All of which led me to think about New Zealand's agricultural policies.

I know of small butchers in country areas who, for decades, operated their own shop and small abattoir - customers were happy with the quality and the butchers remained in business. We are not talking about some back-yard operation here, but a small local abattoir run by a qualified butcher who customers knew and could see in operation.

Then, along came the bureaucrats with their one-size-fits-all rules, and everything changed. The red tape and increased costs, which many saw as unnecessary, put them out of business. The big guy prospered while the little bloke goes broke.

Now the meat we purchase can come from abattoir's hundreds of kilometres away and sometimes from across the other side of the world.
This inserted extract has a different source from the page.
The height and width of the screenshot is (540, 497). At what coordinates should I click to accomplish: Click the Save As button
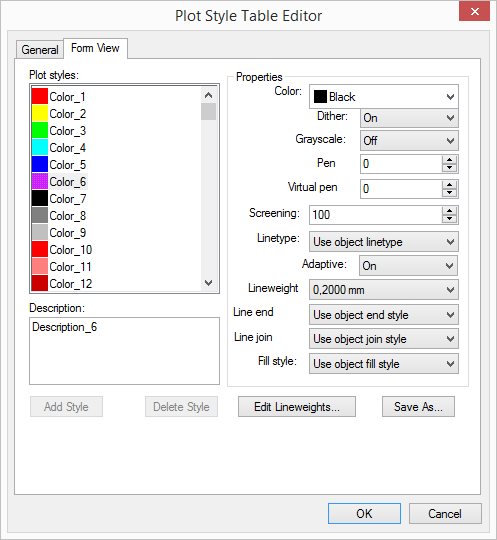click(x=418, y=407)
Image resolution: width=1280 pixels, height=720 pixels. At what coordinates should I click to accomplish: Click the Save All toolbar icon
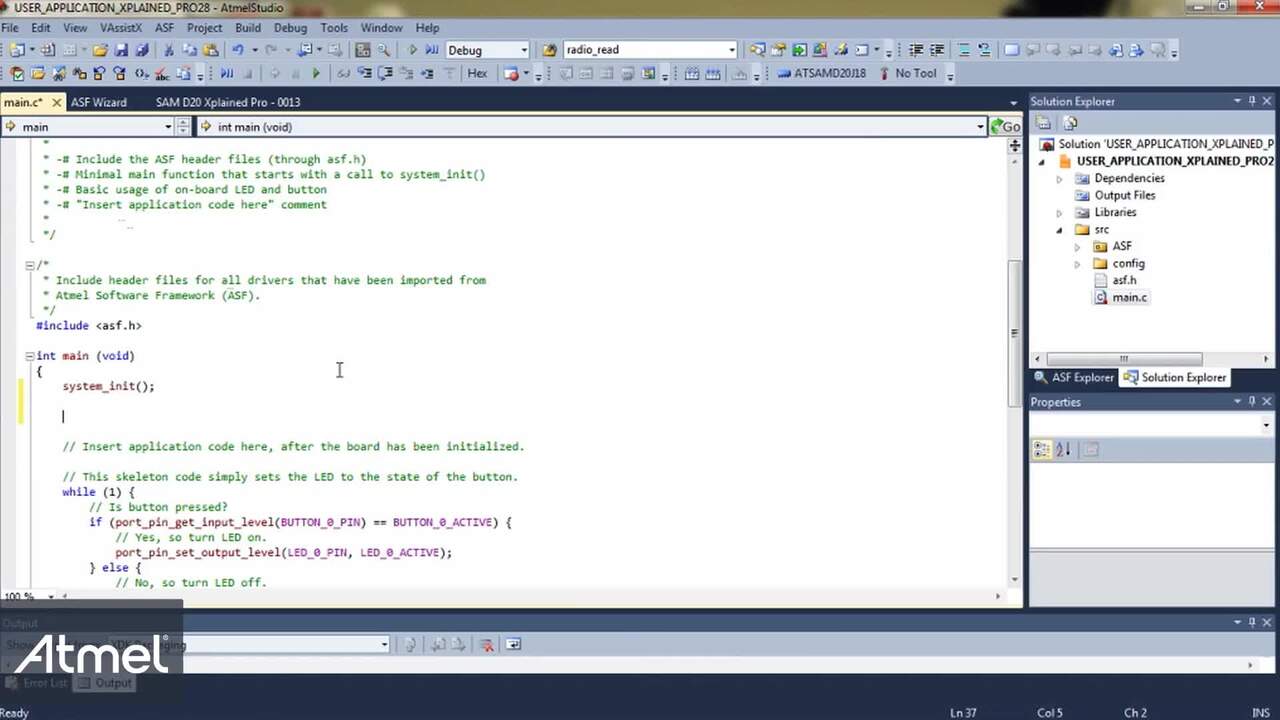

Consumers mostly go to the supermarket to buy their meat from an unknown source with the pre-packaged meat sometimes resting under a red light to make it look more attractive. In the US, the large supermarket chains are even getting rid of their in-house butchery's and are relying totally on packaged meat brought in from elsewhere.

In New Zealand, can't we find a more middle ground where consumers originally had some assurances from their local butcher about the source of the product, quality, feed type used, and breeding, rather than the present one-size-fits-all policies?

Alarmingly, the agricultural policies of New Zealand appear to be similar to the now debunked Common Agricultural Policy of Europe. And don't we import meat from other countries?

So how will New Zealand politicians explain our agricultural policies to the people if an outbreak of foot and mouth or similar disease ever occurs in New Zealand?